[Stored data entries]
--------------------------------------------------

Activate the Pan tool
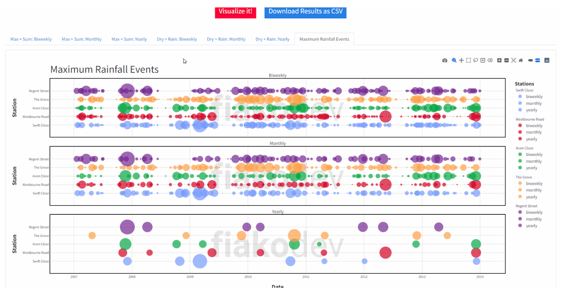Image resolution: width=561 pixels, height=294 pixels. 461,60
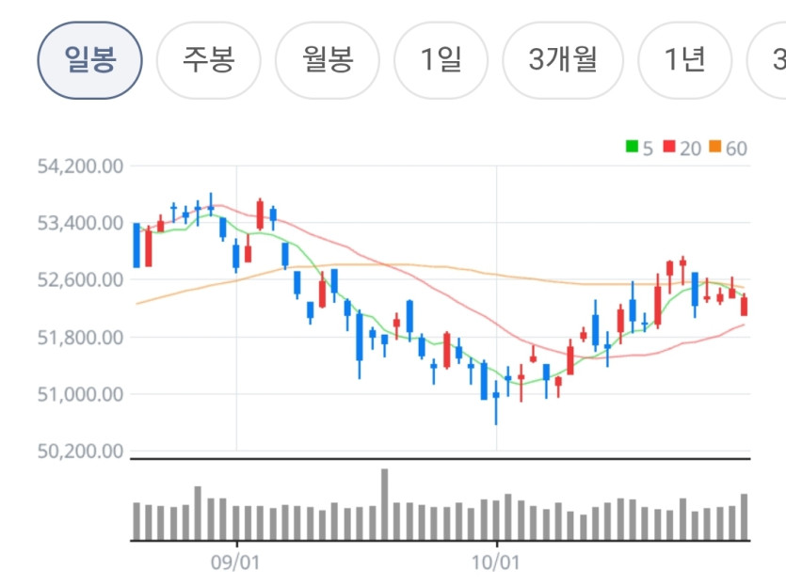This screenshot has width=786, height=586.
Task: Select the 일봉 daily candle tab
Action: coord(89,60)
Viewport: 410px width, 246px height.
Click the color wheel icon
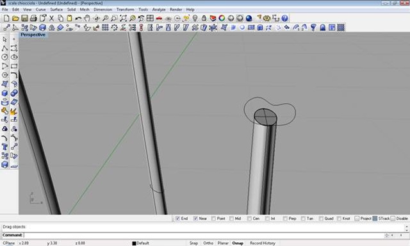click(x=222, y=18)

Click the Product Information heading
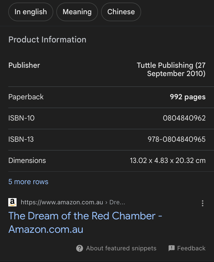point(47,40)
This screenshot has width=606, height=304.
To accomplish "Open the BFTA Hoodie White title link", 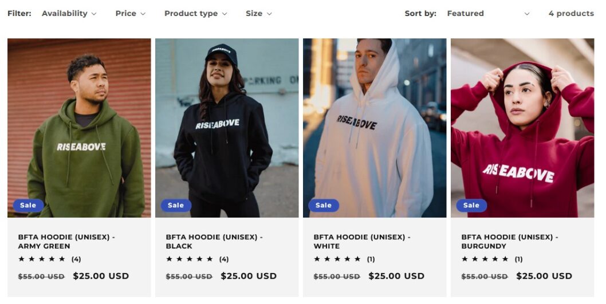I will click(362, 241).
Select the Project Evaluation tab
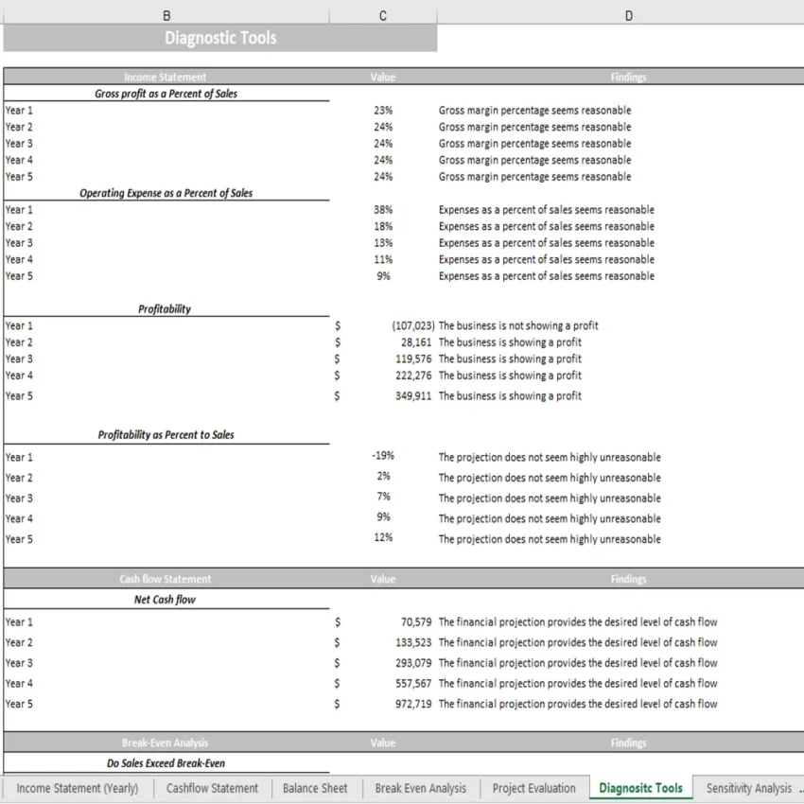The width and height of the screenshot is (804, 804). [x=532, y=788]
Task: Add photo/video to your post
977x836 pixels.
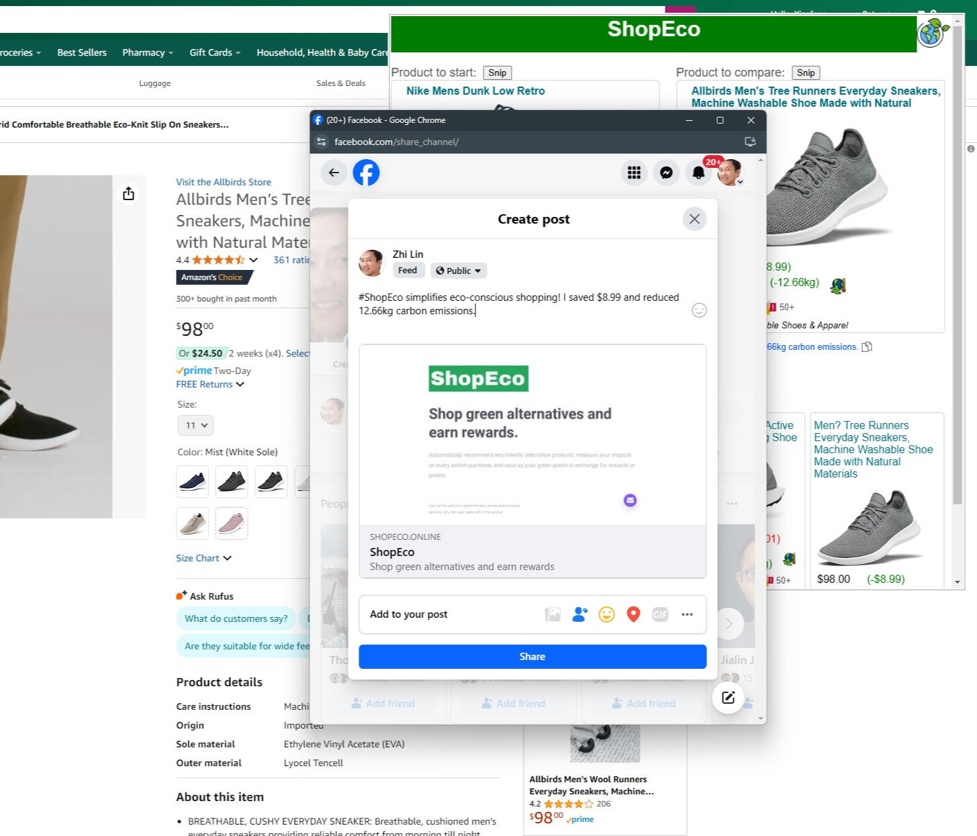Action: (553, 614)
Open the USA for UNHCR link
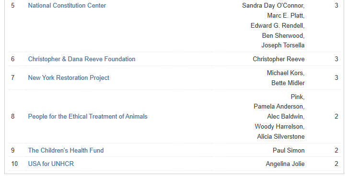The width and height of the screenshot is (348, 176). click(51, 164)
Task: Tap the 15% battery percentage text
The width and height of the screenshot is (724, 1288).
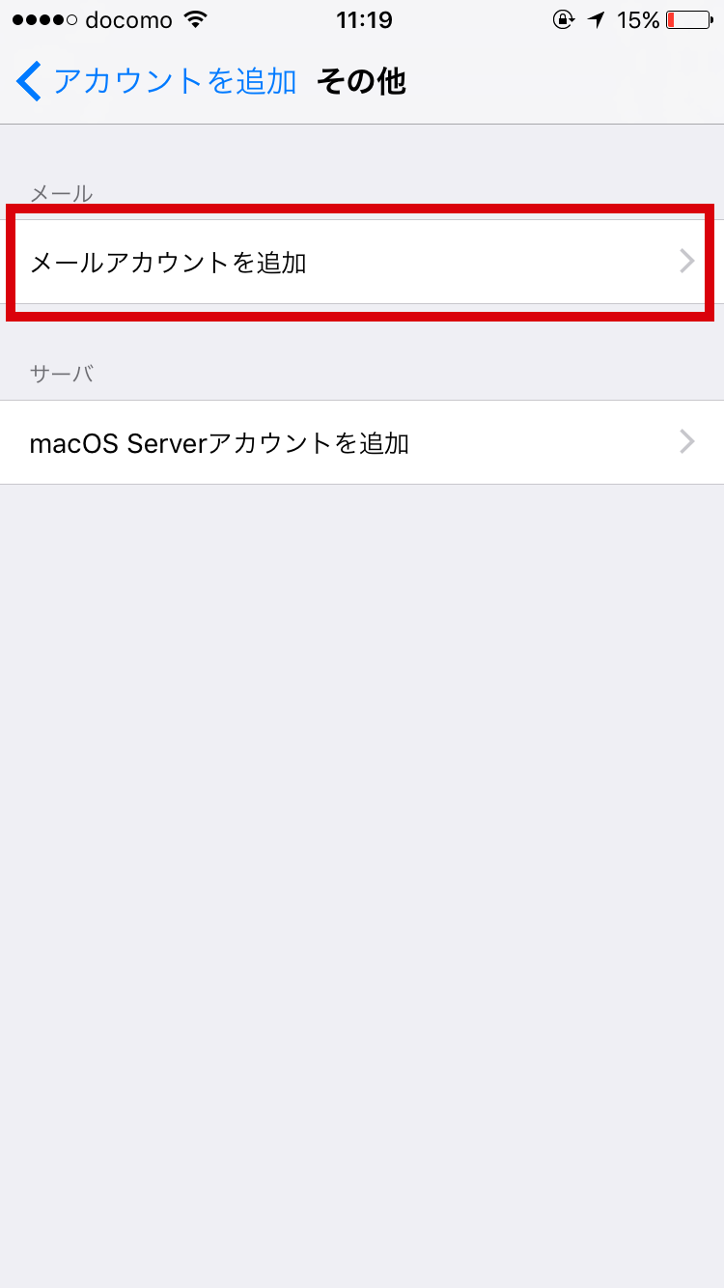Action: point(638,20)
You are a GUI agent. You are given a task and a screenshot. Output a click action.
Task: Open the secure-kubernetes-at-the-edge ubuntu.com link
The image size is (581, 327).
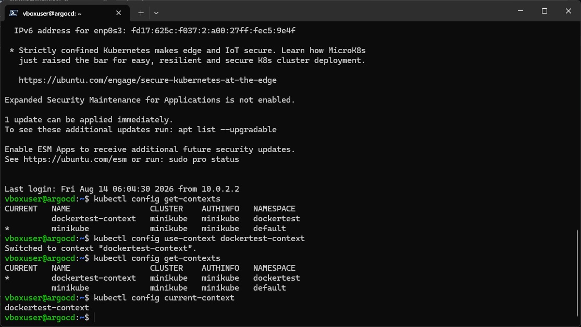click(147, 80)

--------------------------------------------------

Output only the lines that run from the line containing "977x836 pixels." to the last line of the data, exactly as they stand and without pictures.

977x836 pixels.
Action: (553, 614)
Open the USA for UNHCR link
The width and height of the screenshot is (348, 176). click(51, 164)
Task: Tap the 15% battery percentage text
The width and height of the screenshot is (724, 1288).
Action: point(638,20)
You are a GUI agent. You are given a task and a screenshot. Output a click action.
Task: Open the secure-kubernetes-at-the-edge ubuntu.com link
The image size is (581, 327).
click(147, 80)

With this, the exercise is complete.